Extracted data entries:
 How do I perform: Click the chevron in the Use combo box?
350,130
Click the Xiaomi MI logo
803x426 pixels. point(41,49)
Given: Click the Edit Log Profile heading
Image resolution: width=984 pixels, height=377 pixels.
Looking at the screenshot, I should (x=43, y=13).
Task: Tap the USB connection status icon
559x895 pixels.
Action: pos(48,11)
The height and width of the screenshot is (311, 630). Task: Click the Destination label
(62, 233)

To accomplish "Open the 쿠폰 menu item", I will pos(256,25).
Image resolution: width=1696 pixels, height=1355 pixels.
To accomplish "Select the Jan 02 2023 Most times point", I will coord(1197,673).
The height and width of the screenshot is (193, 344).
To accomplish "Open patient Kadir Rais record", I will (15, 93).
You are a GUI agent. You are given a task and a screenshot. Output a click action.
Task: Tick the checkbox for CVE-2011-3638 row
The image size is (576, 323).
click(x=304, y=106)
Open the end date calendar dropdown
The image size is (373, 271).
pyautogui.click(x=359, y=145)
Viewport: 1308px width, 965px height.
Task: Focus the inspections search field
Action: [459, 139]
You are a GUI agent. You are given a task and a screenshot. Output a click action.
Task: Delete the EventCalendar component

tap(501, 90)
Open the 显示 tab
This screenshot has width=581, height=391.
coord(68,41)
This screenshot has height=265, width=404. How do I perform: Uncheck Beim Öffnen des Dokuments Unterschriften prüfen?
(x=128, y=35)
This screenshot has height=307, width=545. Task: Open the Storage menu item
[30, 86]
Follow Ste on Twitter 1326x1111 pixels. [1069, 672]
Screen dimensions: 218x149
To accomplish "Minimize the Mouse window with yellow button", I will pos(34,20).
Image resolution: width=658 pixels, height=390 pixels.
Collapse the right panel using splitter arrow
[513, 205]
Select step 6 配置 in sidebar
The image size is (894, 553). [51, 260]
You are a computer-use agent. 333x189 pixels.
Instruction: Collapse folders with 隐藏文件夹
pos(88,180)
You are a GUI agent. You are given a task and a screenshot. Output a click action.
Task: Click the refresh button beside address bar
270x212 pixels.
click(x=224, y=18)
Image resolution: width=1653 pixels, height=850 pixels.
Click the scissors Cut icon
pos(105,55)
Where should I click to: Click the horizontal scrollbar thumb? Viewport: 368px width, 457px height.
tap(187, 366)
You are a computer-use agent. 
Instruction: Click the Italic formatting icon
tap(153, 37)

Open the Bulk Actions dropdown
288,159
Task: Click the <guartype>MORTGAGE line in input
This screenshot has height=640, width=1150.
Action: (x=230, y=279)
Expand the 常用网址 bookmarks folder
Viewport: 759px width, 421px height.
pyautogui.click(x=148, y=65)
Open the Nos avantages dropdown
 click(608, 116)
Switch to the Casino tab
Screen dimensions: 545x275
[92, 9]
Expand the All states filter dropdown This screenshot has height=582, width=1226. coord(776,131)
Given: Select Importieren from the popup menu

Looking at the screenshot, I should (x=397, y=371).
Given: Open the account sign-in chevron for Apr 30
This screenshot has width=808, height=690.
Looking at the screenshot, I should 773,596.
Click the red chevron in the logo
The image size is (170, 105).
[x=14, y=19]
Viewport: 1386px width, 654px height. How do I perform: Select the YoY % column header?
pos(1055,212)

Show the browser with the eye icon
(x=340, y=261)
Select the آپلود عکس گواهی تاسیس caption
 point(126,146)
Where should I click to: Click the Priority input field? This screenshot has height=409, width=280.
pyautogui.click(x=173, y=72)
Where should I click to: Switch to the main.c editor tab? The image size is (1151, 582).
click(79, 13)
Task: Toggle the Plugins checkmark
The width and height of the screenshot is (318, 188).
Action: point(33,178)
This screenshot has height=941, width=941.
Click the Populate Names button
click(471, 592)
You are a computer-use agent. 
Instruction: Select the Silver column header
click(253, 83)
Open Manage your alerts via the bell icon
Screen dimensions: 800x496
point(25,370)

DIRECTIONS: The lines sought are those in the data above that include the string "accomplish"; copy each one.

EXERCISE RESULT:
To accomplish "Open the 쿠폰 menu item", I will pos(256,25).
To accomplish "Select the Jan 02 2023 Most times point", I will coord(1197,673).
To accomplish "Open patient Kadir Rais record", I will (15, 93).
To accomplish "Minimize the Mouse window with yellow button", I will pos(34,20).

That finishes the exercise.